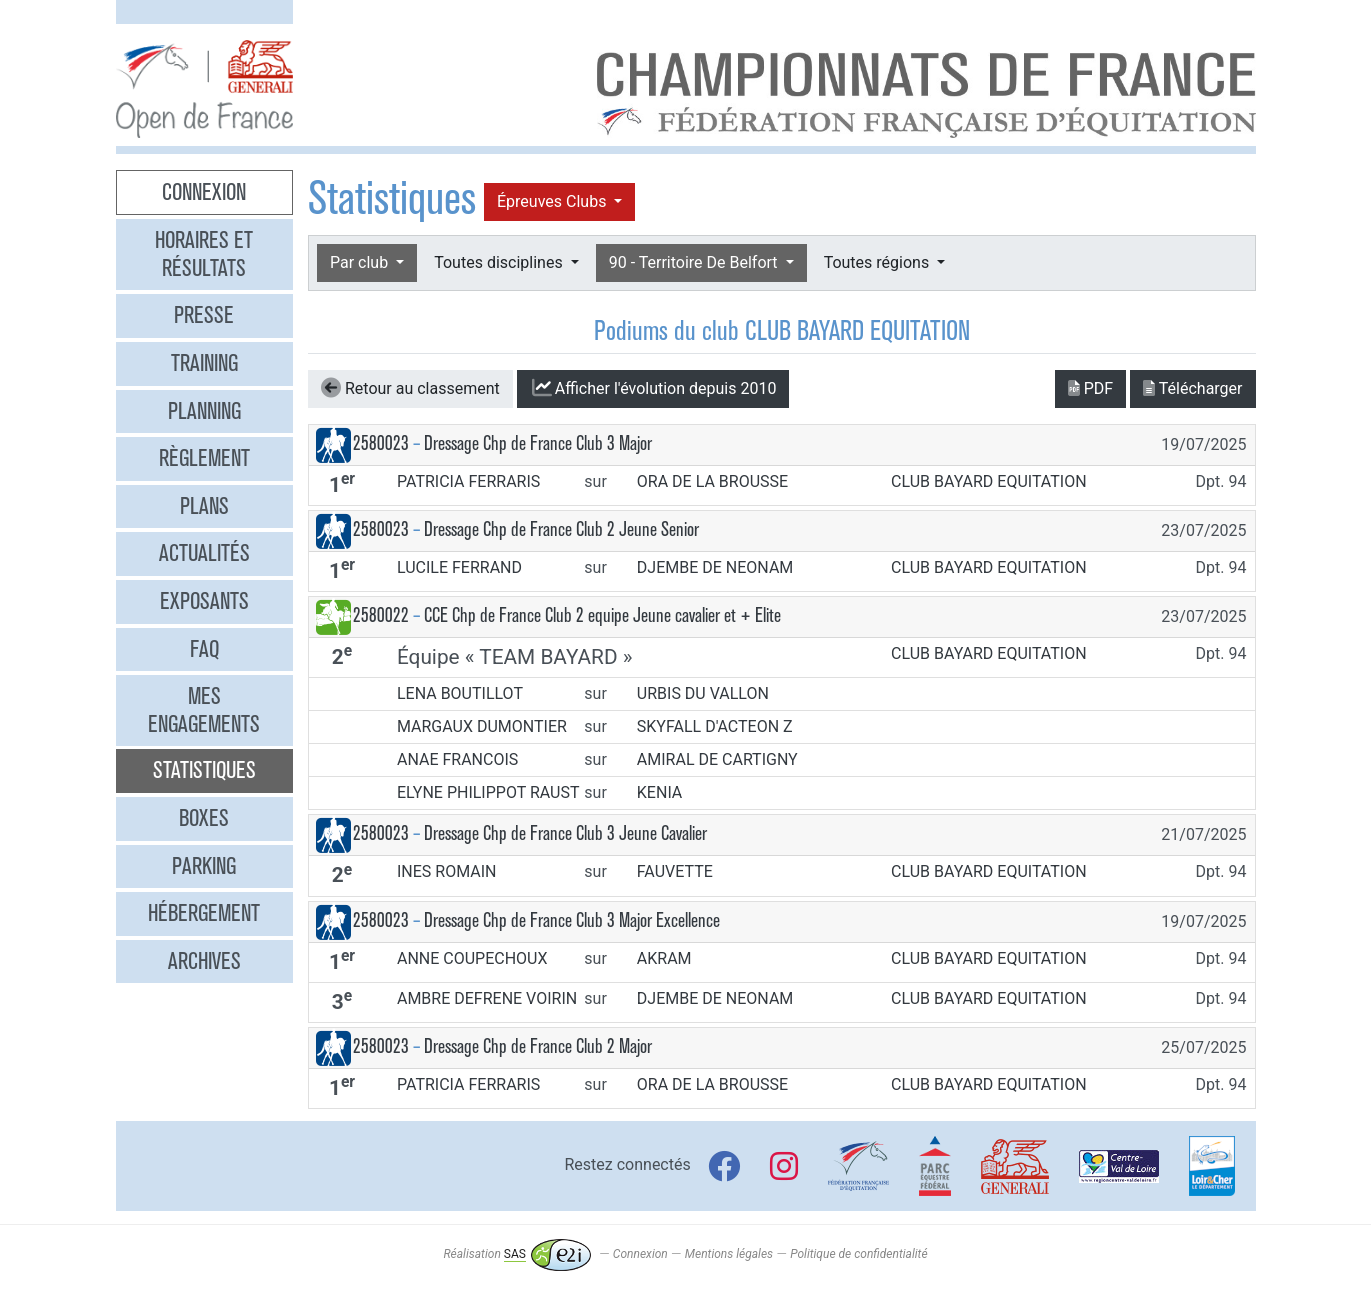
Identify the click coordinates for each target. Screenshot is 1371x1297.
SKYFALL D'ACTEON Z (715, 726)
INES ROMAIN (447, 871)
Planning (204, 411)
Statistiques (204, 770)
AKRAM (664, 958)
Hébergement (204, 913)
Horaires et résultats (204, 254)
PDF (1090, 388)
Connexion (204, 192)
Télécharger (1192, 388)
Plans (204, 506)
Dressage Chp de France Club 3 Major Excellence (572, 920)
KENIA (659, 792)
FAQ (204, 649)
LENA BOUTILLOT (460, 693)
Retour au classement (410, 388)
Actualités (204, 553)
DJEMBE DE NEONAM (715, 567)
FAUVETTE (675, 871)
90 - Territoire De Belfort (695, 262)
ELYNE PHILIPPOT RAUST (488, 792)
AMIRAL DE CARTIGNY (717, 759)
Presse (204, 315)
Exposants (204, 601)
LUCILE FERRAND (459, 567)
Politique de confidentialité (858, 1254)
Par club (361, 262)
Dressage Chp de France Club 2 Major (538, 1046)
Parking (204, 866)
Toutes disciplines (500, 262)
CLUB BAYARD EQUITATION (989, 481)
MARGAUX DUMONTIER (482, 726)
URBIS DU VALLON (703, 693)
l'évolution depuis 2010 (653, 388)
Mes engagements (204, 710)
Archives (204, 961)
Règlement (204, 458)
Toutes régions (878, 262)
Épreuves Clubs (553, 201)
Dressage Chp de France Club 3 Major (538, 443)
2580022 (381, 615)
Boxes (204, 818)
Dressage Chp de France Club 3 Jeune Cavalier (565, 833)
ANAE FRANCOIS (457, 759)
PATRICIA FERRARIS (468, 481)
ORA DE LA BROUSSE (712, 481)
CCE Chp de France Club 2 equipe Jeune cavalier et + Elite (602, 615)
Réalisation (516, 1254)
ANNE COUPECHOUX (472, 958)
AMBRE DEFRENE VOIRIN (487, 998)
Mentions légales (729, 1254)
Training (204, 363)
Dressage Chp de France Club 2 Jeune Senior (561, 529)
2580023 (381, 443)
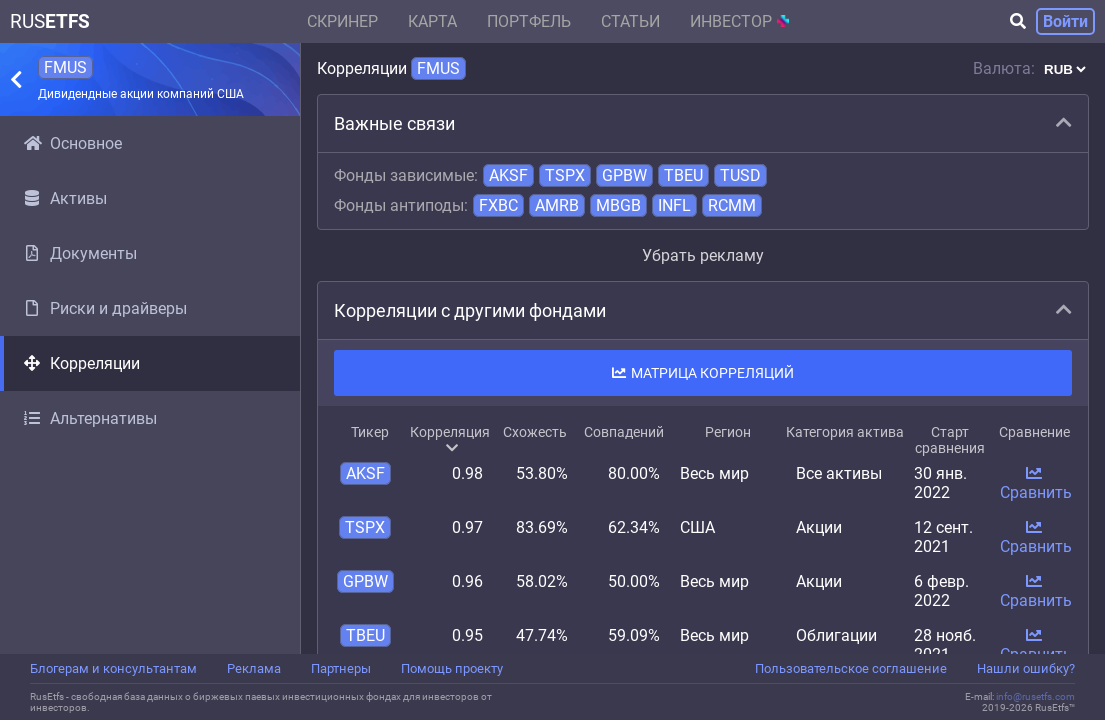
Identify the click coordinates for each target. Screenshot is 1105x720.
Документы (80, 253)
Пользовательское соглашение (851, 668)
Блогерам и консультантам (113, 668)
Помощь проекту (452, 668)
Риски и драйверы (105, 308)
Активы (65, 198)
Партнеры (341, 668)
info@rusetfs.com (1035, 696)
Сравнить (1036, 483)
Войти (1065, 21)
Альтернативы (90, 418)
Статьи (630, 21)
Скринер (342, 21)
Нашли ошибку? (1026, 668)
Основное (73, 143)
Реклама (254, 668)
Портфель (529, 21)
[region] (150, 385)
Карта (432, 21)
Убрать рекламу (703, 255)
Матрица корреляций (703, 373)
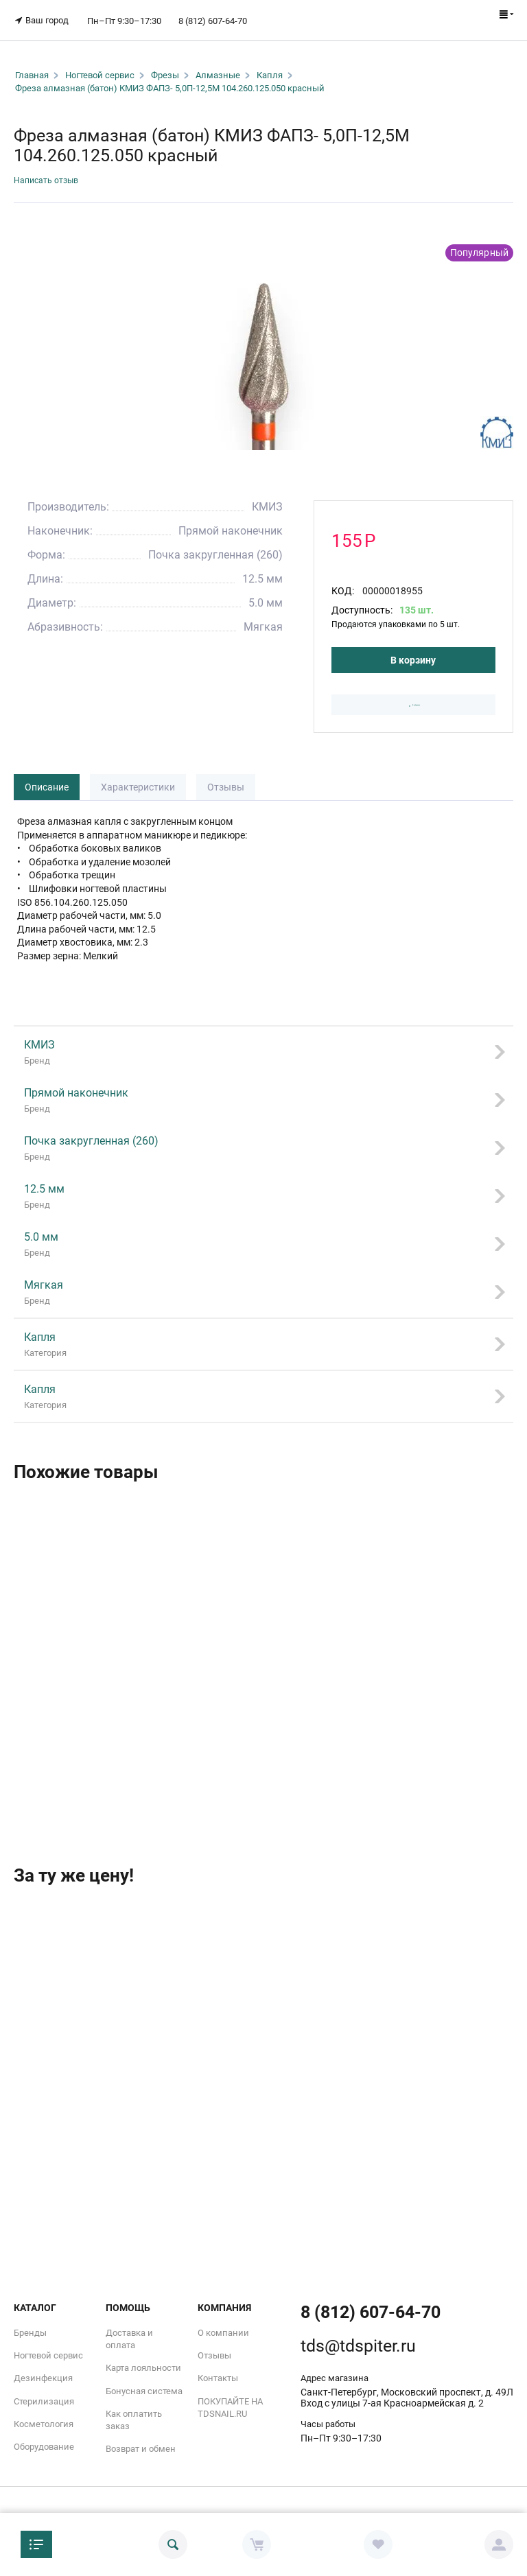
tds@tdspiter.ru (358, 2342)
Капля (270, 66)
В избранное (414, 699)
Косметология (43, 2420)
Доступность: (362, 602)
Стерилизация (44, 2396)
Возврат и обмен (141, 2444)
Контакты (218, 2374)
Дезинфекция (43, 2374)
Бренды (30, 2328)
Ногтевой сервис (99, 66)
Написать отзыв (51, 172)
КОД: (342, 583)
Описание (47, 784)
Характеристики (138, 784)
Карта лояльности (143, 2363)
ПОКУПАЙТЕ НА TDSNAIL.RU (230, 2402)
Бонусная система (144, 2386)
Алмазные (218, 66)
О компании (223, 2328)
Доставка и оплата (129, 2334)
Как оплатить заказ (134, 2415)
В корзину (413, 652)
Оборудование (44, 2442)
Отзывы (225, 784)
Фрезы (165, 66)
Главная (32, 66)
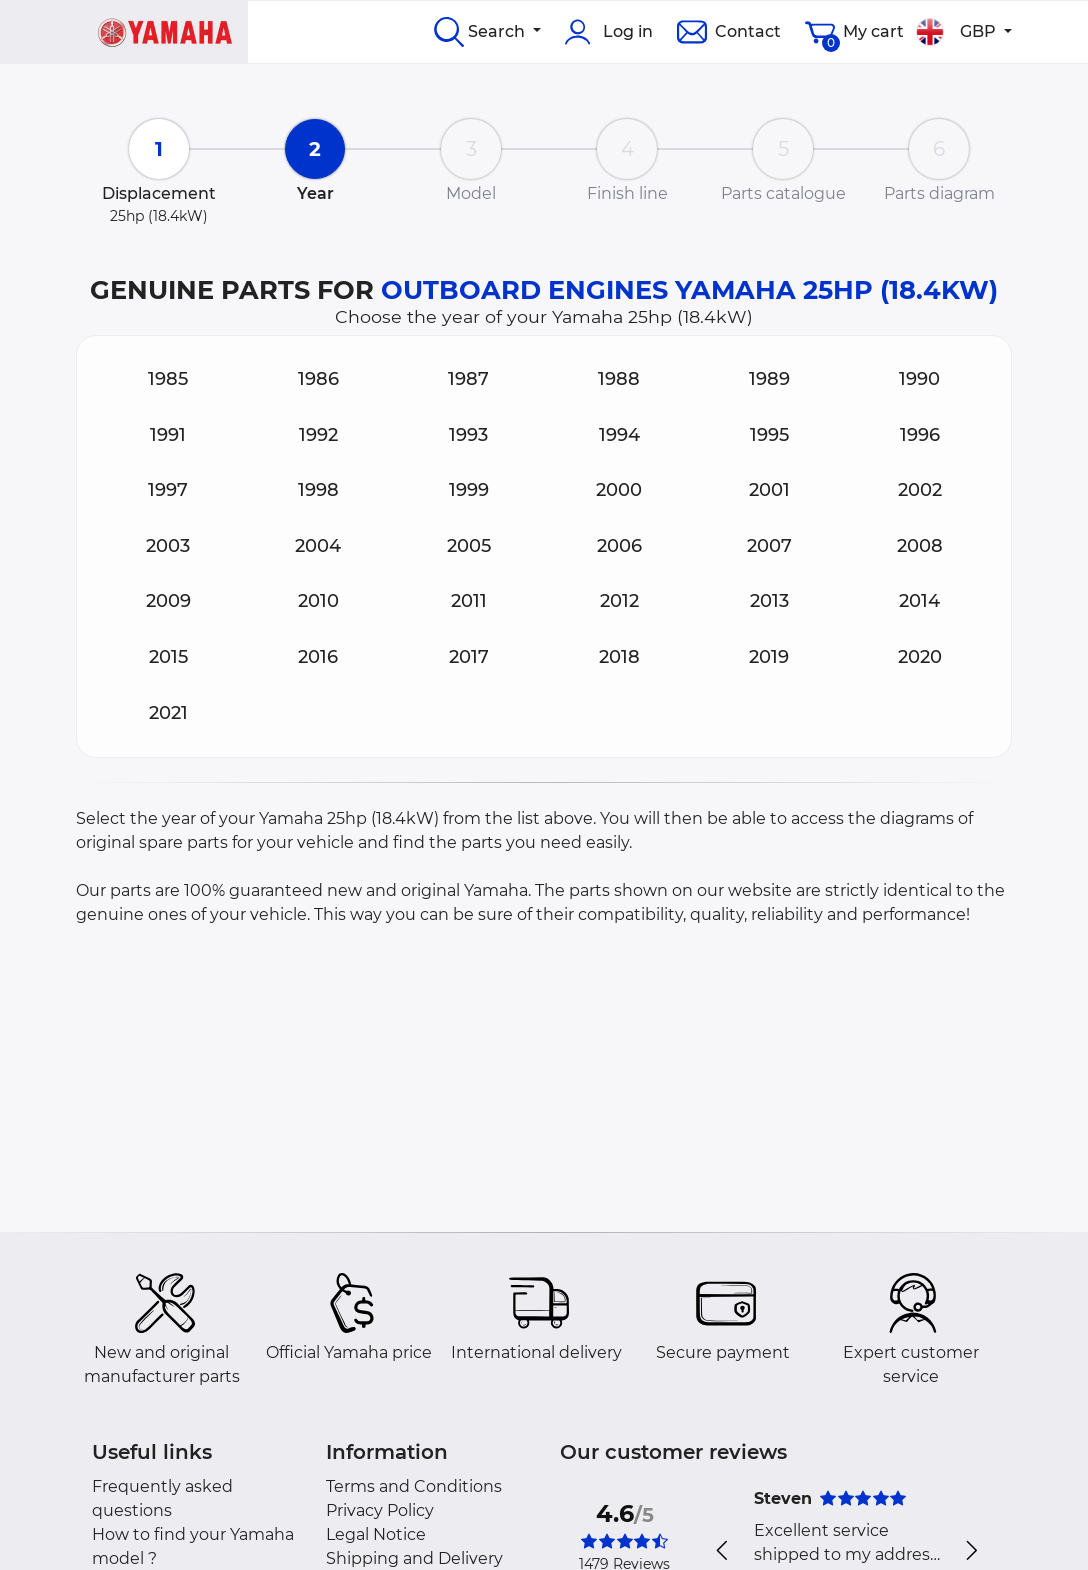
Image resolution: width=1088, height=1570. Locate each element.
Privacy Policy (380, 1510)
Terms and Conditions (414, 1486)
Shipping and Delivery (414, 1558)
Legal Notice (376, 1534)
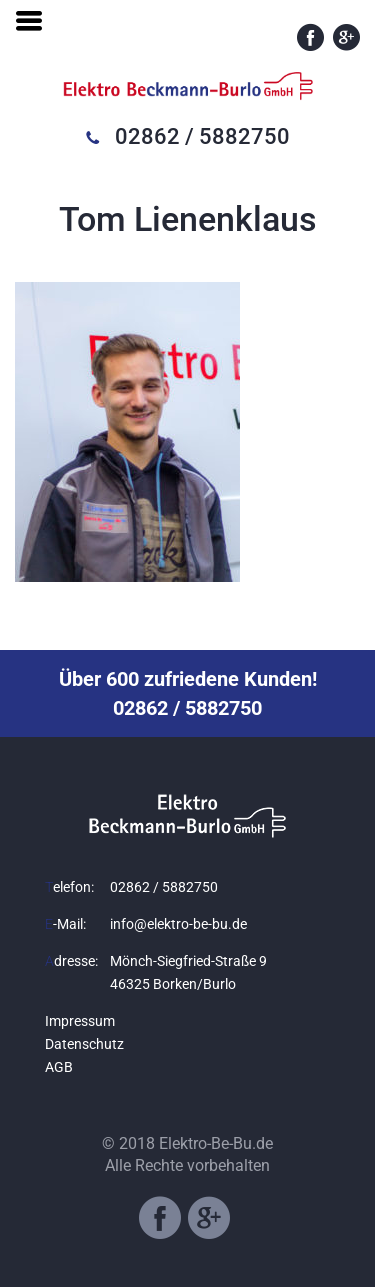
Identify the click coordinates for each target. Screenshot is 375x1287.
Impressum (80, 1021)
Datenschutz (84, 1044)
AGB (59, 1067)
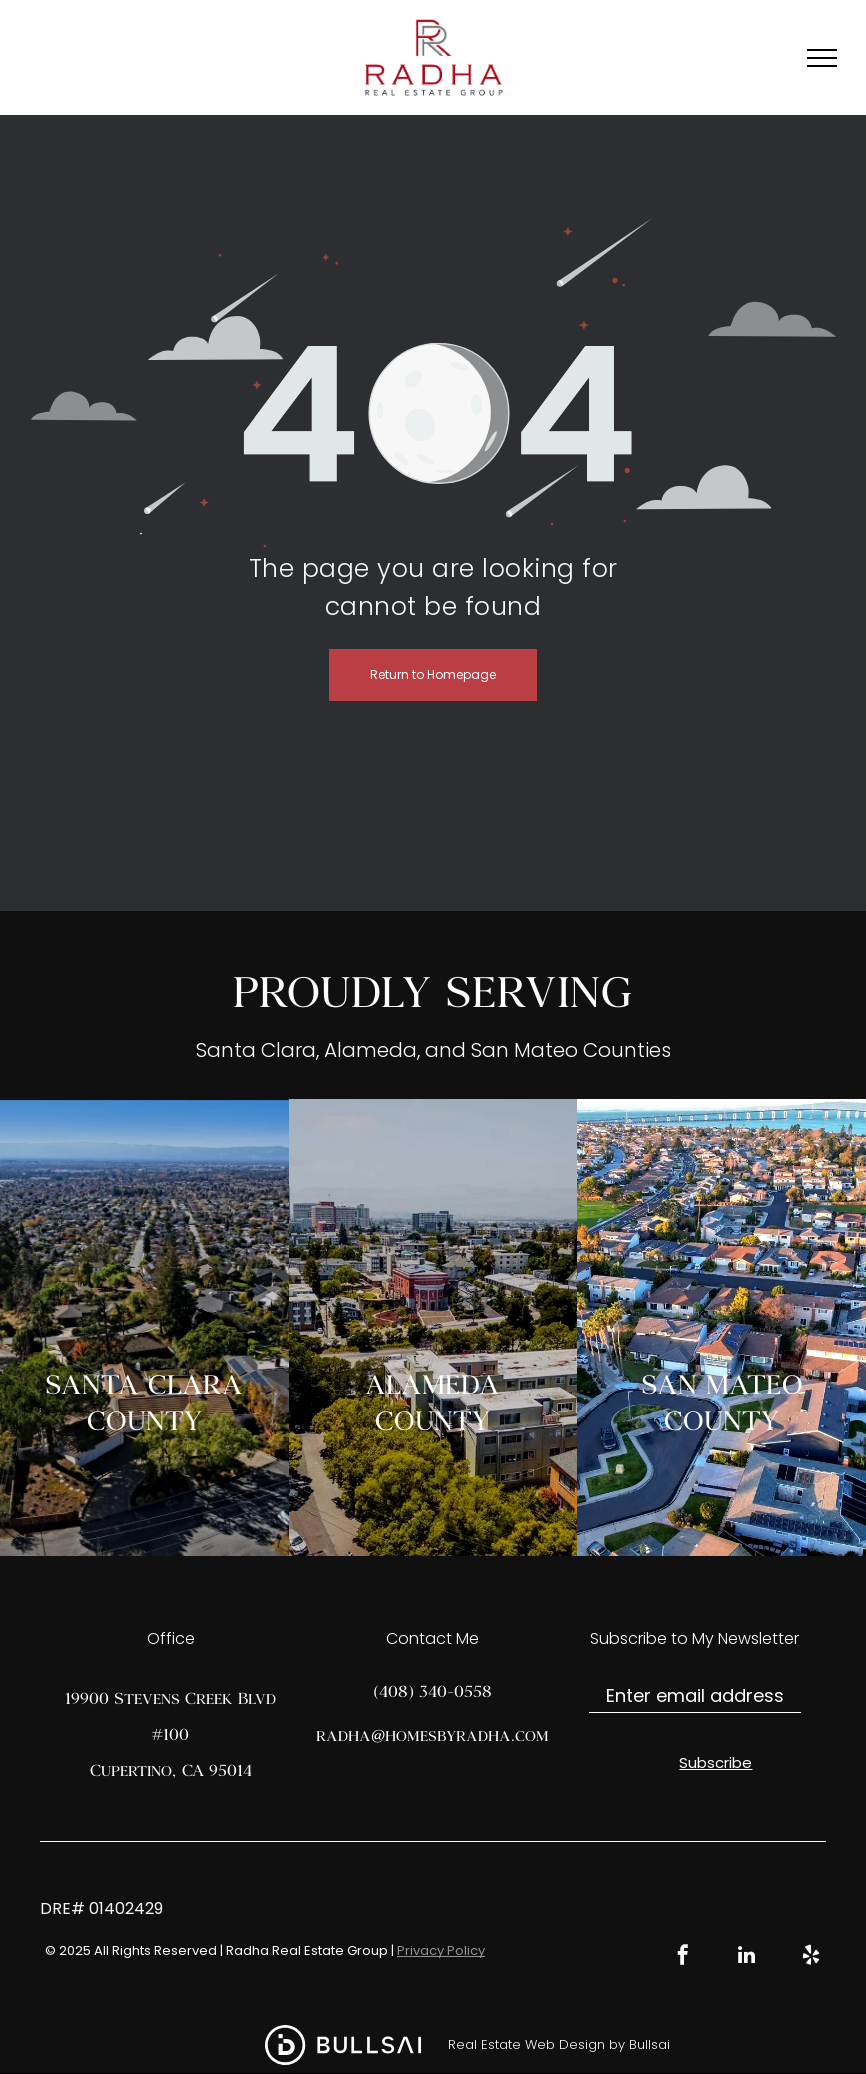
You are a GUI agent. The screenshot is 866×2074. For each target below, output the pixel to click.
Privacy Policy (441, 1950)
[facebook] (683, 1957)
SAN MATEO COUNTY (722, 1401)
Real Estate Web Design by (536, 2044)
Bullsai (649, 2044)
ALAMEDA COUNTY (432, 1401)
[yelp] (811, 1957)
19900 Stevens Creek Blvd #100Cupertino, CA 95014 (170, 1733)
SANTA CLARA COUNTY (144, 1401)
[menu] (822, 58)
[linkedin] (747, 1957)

[Description of the task] Please rewrite the material from the line that has "Actualités (204, 553)" through the line that has "Риски и драйверы (105, 308)", keeping every line, including those with no coordinates. Scale each answer coordinate by 1.1 and round it to a whole number with halves going up, keep all other numbers as they are, and leave out the pictures.

[Response]
Actualités (224, 608)
DJEMBE DE NEONAM (787, 624)
FAUVETTE (743, 958)
90 - Territoire De Belfort (765, 288)
ELYNE PHILIPPOT RAUST (537, 871)
AMIRAL DE CARTIGNY (789, 835)
Presse (224, 347)
Exposants (224, 661)
LUCILE FERRAND (505, 624)
Politique de confidentialité (944, 1379)
Par club (397, 288)
Dressage Chp de France Club 2 Major (592, 1151)
Parking (224, 953)
Toutes disciplines (550, 288)
CLUB BAYARD EQUITATION (1088, 529)
MARGAUX DUMONTIER (530, 799)
URBIS DU VALLON (773, 762)
l'évolution depuis 2010 (718, 427)
Mes engagements (224, 781)
Archives (224, 1057)
Règlement (224, 504)
Toutes régions (966, 288)
Épreuves Clubs (608, 221)
Dressage Chp de France Club 3 Major (592, 487)
2580022 (419, 677)
Boxes (224, 900)
Dressage Chp de France Club 3 Jeune Cavalier (622, 916)
ANAE FRANCOIS (503, 835)
PATRICIA FERRARIS (515, 529)
ORA DE LA BROUSSE (783, 529)
CCE Chp de France Club 2 equipe Jeune cavalier et + Elite (662, 677)
Réalisation (568, 1379)
ANNE COUPECHOUX (519, 1054)
AMBRE DEFRENE VOIRIN (536, 1098)
Mentions légales (802, 1379)
Training (224, 399)
Dressage Chp de France Club 2 Jeune Senior (617, 582)
2580023 (419, 487)
Identify the click coordinates for each target. Screenshot is 1105x720.
Документы (88, 278)
Пользовательское соглашение (936, 735)
Блогерам и консультантам (124, 735)
Помощь проекту (497, 735)
Риски и драйверы (116, 339)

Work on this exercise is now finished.